*Try it:* Please copy, exactly as written, the span from the first line below to the line that contains "Débora (50, 2013)", including both, and skip the pictures.

[Opening Dataset content section]

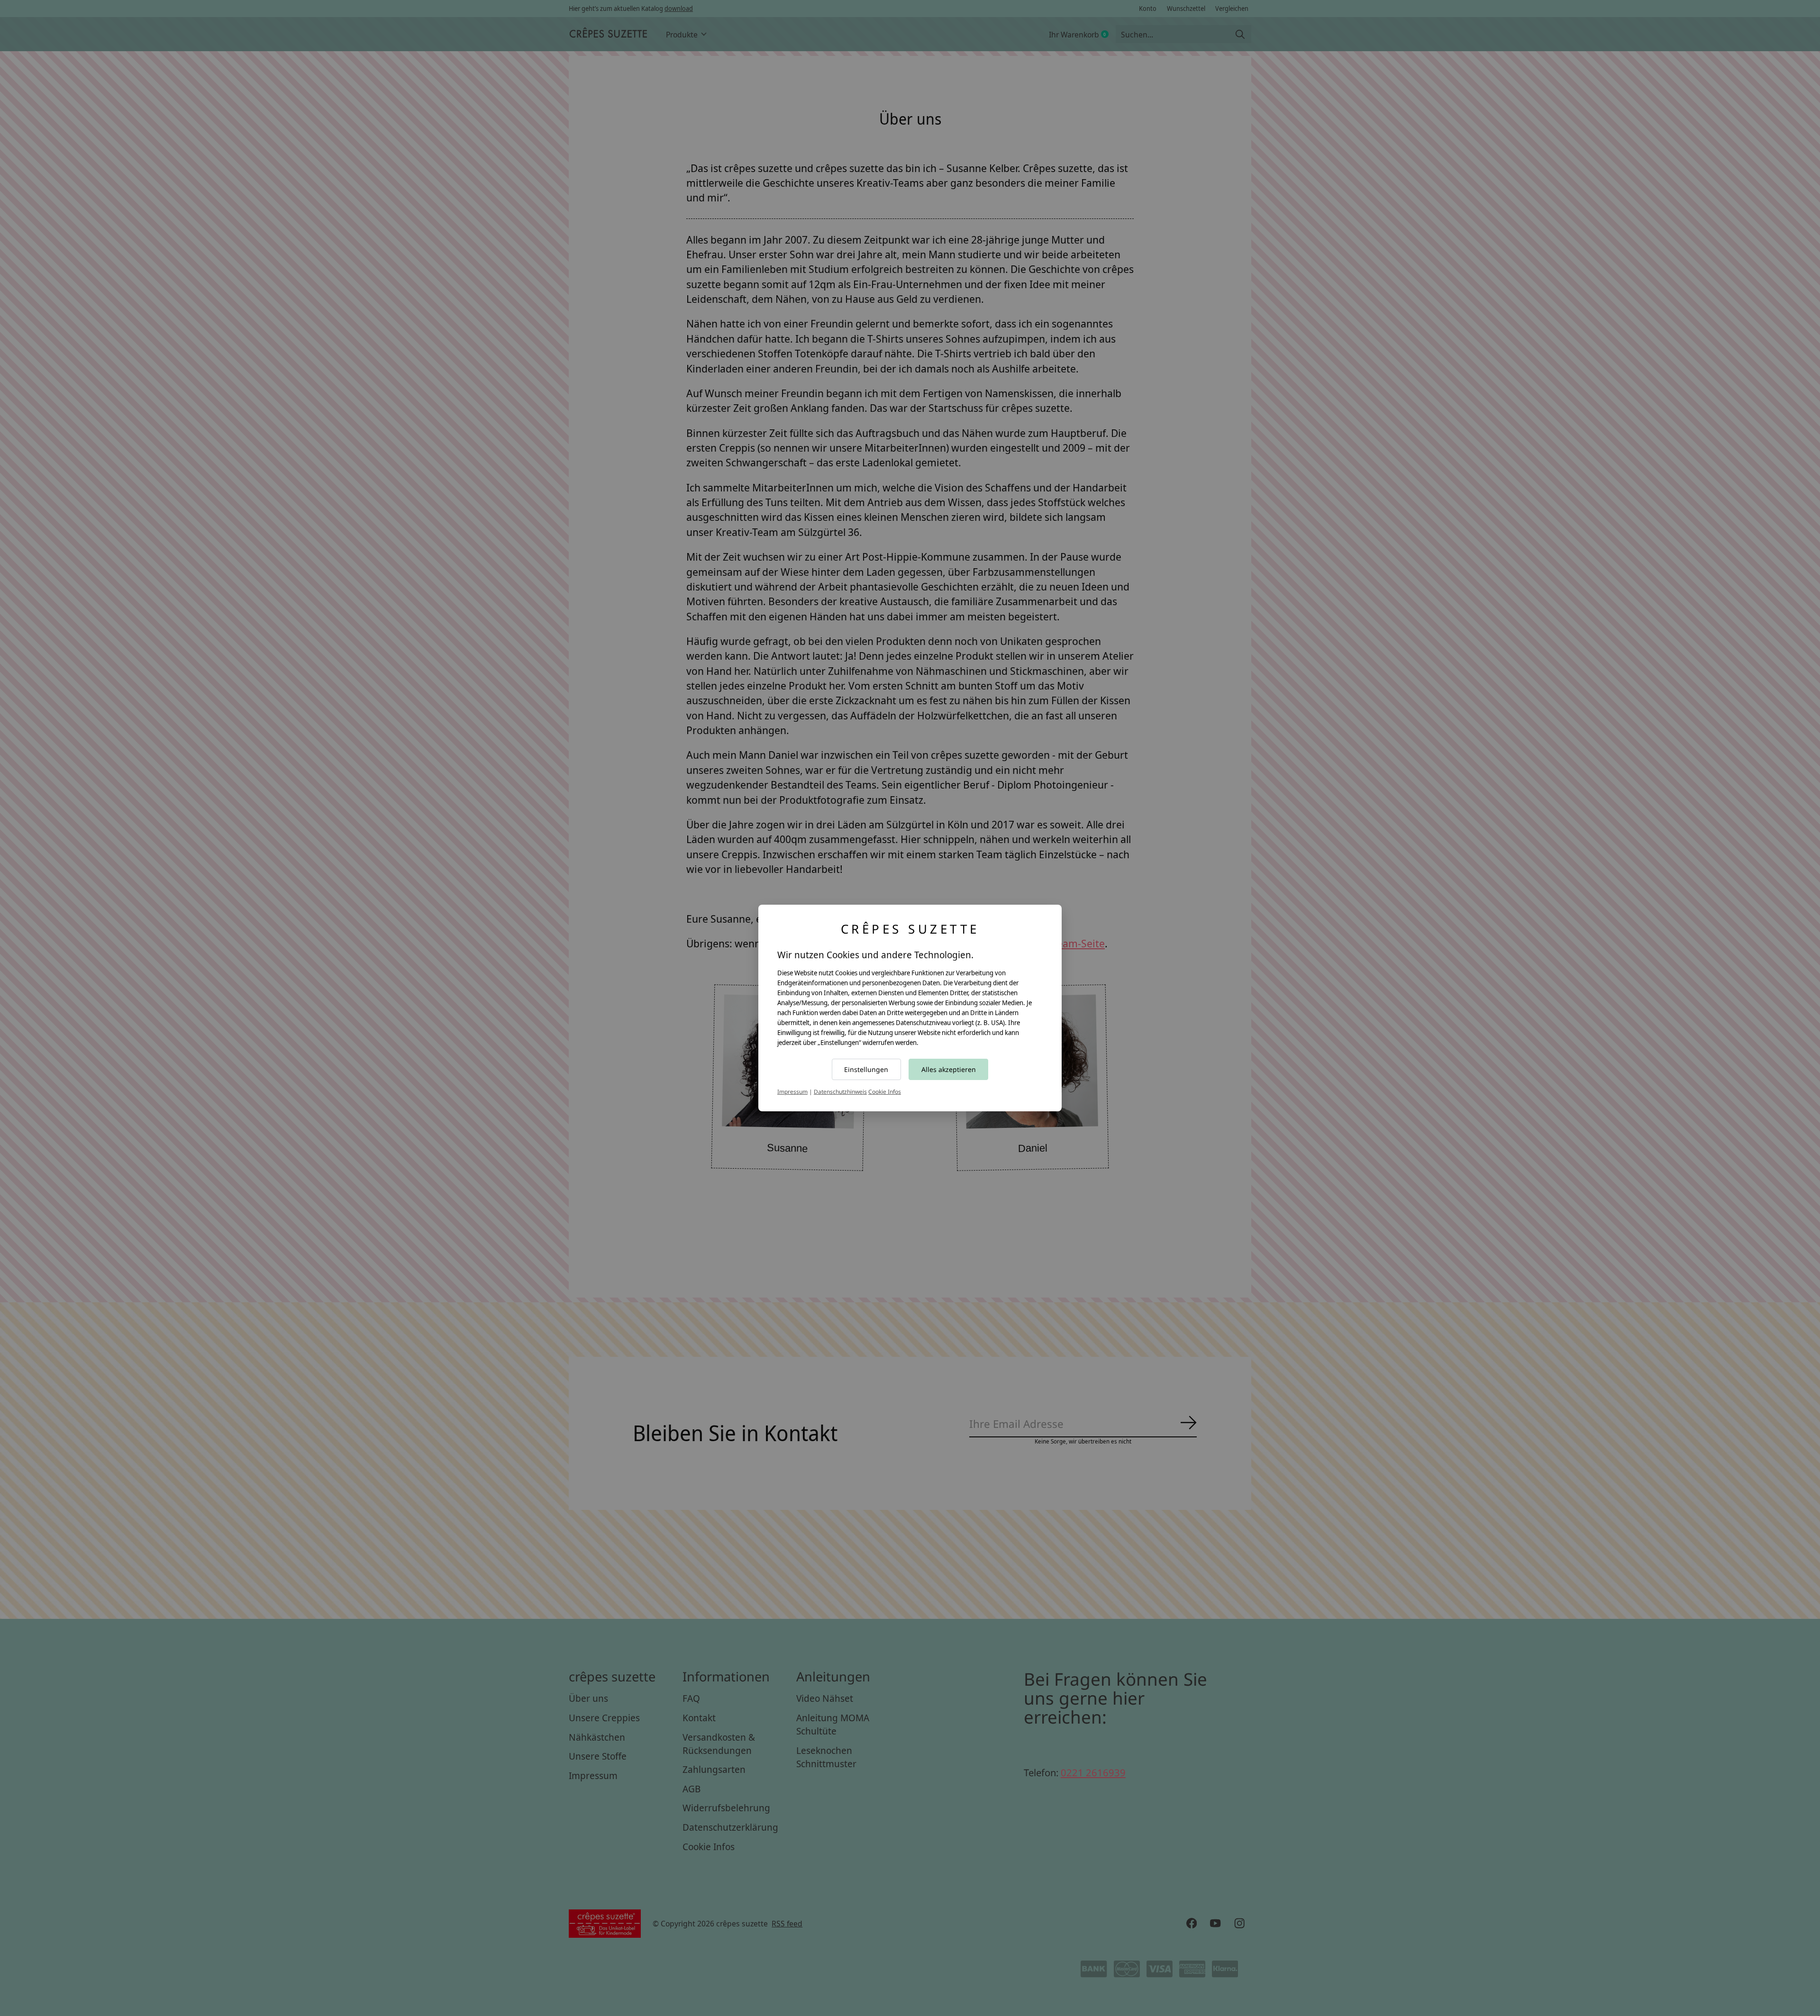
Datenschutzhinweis (840, 1092)
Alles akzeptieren (948, 1069)
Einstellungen (866, 1069)
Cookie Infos (884, 1092)
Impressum (792, 1092)
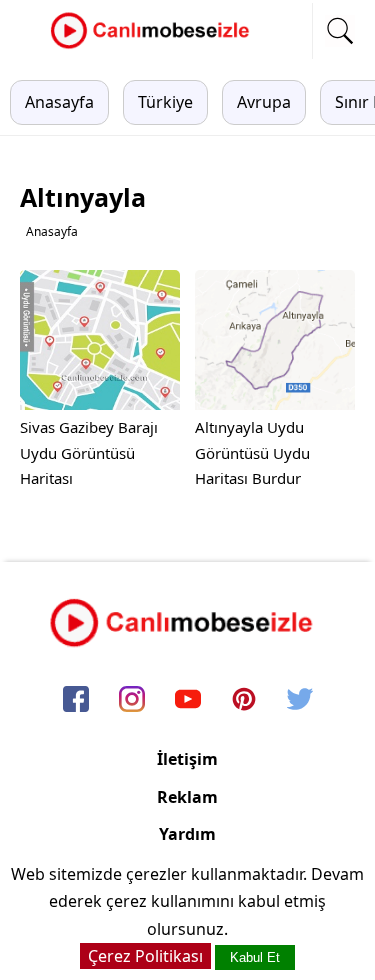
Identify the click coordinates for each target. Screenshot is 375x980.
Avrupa (264, 102)
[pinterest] (244, 701)
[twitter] (300, 701)
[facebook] (76, 701)
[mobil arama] (340, 31)
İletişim (187, 759)
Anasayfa (59, 102)
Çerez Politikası (145, 956)
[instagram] (132, 701)
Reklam (187, 797)
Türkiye (165, 102)
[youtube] (188, 701)
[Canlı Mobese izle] (155, 46)
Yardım (187, 834)
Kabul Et (255, 957)
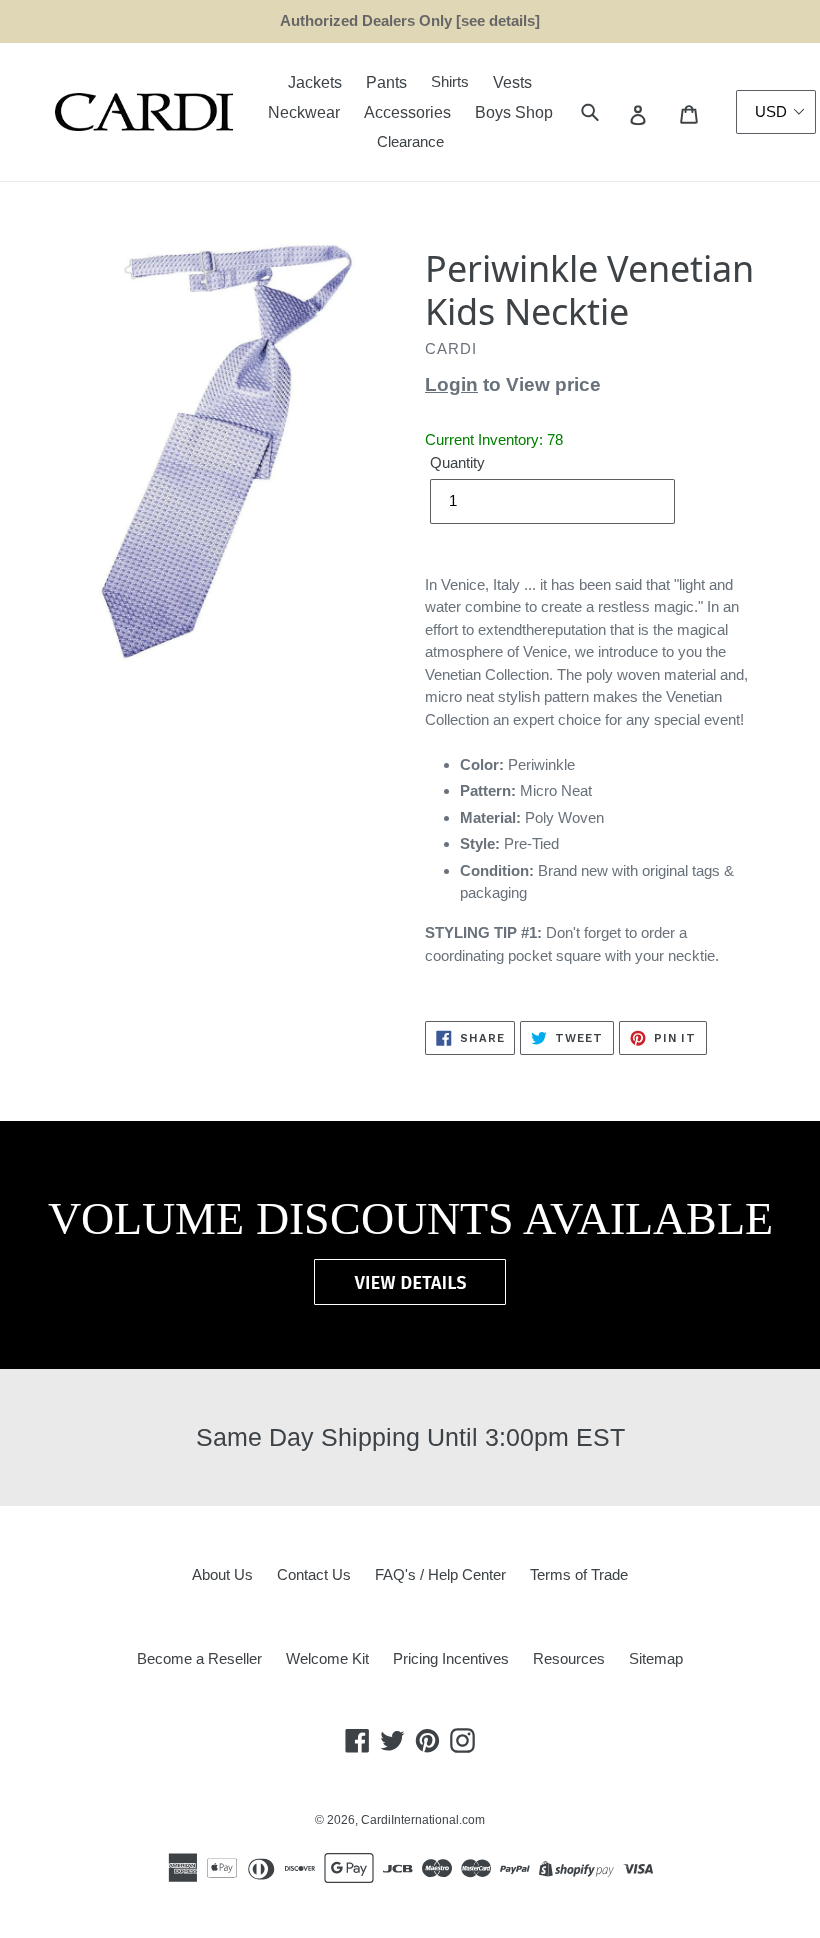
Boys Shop (514, 112)
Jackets (315, 82)
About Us (222, 1574)
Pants (386, 82)
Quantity (457, 462)
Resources (569, 1658)
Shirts (450, 81)
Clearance (410, 141)
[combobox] (612, 112)
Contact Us (314, 1574)
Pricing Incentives (451, 1658)
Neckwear (304, 112)
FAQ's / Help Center (440, 1574)
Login (451, 384)
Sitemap (656, 1658)
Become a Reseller (199, 1658)
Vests (512, 82)
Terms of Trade (579, 1574)
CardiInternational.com (423, 1820)
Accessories (407, 112)
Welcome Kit (327, 1658)
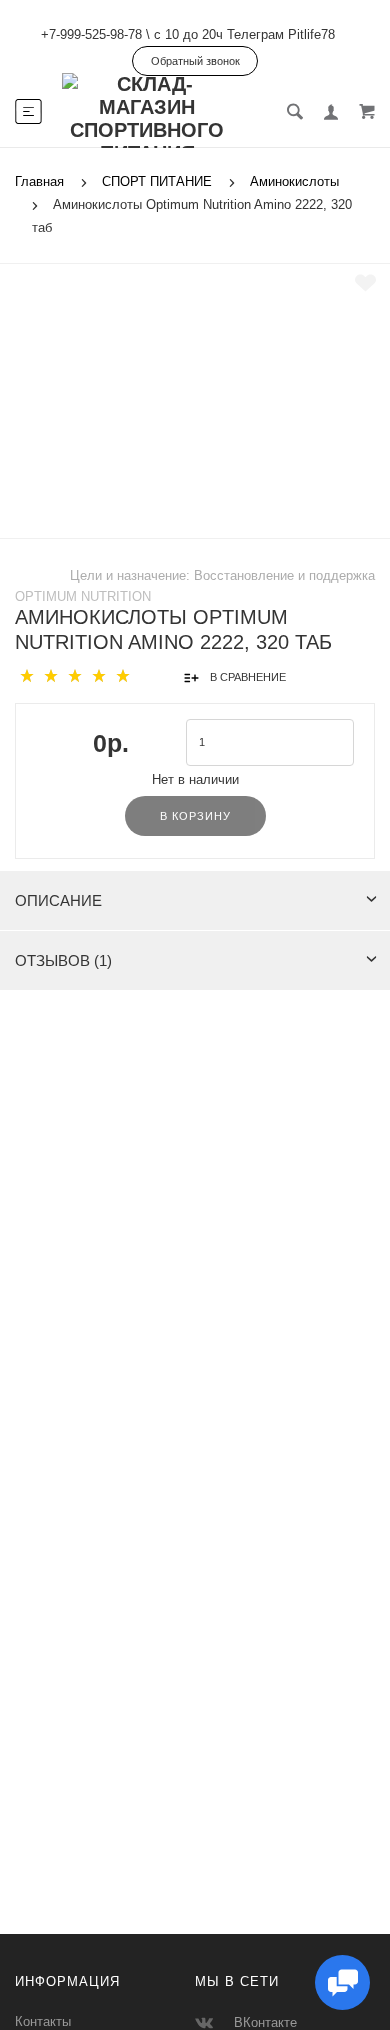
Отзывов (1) (63, 960)
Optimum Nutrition (83, 596)
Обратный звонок (195, 61)
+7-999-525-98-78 (91, 34)
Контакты (43, 2021)
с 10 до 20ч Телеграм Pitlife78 (244, 34)
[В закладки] (365, 283)
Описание (58, 900)
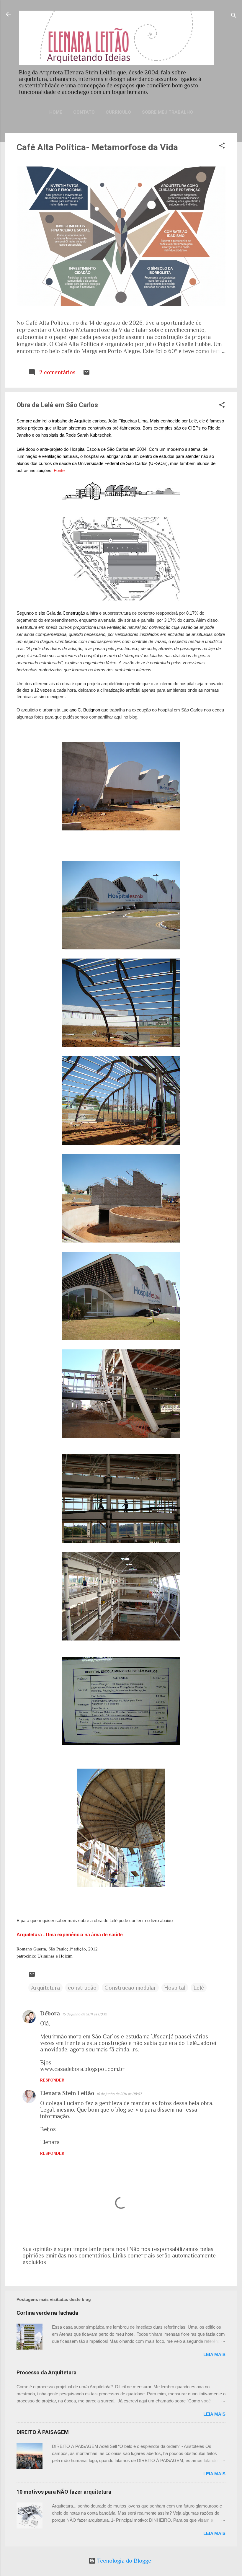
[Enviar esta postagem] (86, 373)
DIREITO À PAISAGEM (43, 2432)
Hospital (174, 1987)
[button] (221, 146)
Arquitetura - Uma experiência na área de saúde (70, 1934)
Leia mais (214, 2354)
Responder (52, 2080)
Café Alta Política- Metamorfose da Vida (97, 147)
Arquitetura (45, 1987)
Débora (50, 2013)
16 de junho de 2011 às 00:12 (84, 2014)
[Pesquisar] (233, 16)
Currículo (118, 112)
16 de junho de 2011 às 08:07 (119, 2094)
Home (55, 112)
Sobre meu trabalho (167, 112)
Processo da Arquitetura (46, 2372)
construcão (82, 1987)
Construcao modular (130, 1987)
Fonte (60, 470)
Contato (84, 112)
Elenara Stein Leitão (67, 2093)
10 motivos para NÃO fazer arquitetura (64, 2492)
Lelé (198, 1987)
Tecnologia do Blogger (124, 2560)
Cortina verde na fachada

[Closing Dataset content section]

*Completed task:*
Datenschutzhinweis (840, 1092)
Alles akzeptieren (948, 1069)
Einstellungen (866, 1069)
Cookie Infos (884, 1092)
Impressum (792, 1092)
Identify the click coordinates for each target. Screenshot is 375x980.
Avrupa (264, 102)
[pinterest] (244, 701)
[twitter] (300, 701)
[facebook] (76, 701)
[mobil arama] (340, 31)
İletişim (187, 759)
Anasayfa (59, 102)
Çerez Politikası (145, 956)
[instagram] (132, 701)
Reklam (187, 797)
Türkiye (165, 102)
[youtube] (188, 701)
[Canlı Mobese izle] (155, 46)
Yardım (187, 834)
Kabul Et (255, 957)
Boys Shop (514, 112)
Jackets (315, 82)
About Us (222, 1574)
Pants (386, 82)
Quantity (457, 462)
Resources (569, 1658)
Shirts (450, 81)
Clearance (410, 141)
[combobox] (612, 112)
Contact Us (314, 1574)
Pricing Incentives (451, 1658)
Neckwear (304, 112)
FAQ's / Help Center (440, 1574)
Login (451, 384)
Sitemap (656, 1658)
Become a Reseller (199, 1658)
Vests (512, 82)
Terms of Trade (579, 1574)
CardiInternational.com (423, 1820)
Accessories (407, 112)
Welcome Kit (327, 1658)
Отзывов (1) (63, 960)
Optimum Nutrition (83, 596)
Обратный звонок (195, 61)
+7-999-525-98-78 (91, 34)
Контакты (43, 2021)
с 10 до 20ч Телеграм Pitlife78 (244, 34)
[В закладки] (365, 283)
Описание (58, 900)
[Enviar esta postagem] (86, 373)
DIREITO À PAISAGEM (43, 2432)
Hospital (174, 1987)
[button] (221, 146)
Arquitetura - Uma experiência na área de saúde (70, 1934)
Leia mais (214, 2354)
Responder (52, 2080)
Café Alta Política- Metamorfose da Vida (97, 147)
Arquitetura (45, 1987)
Débora (50, 2013)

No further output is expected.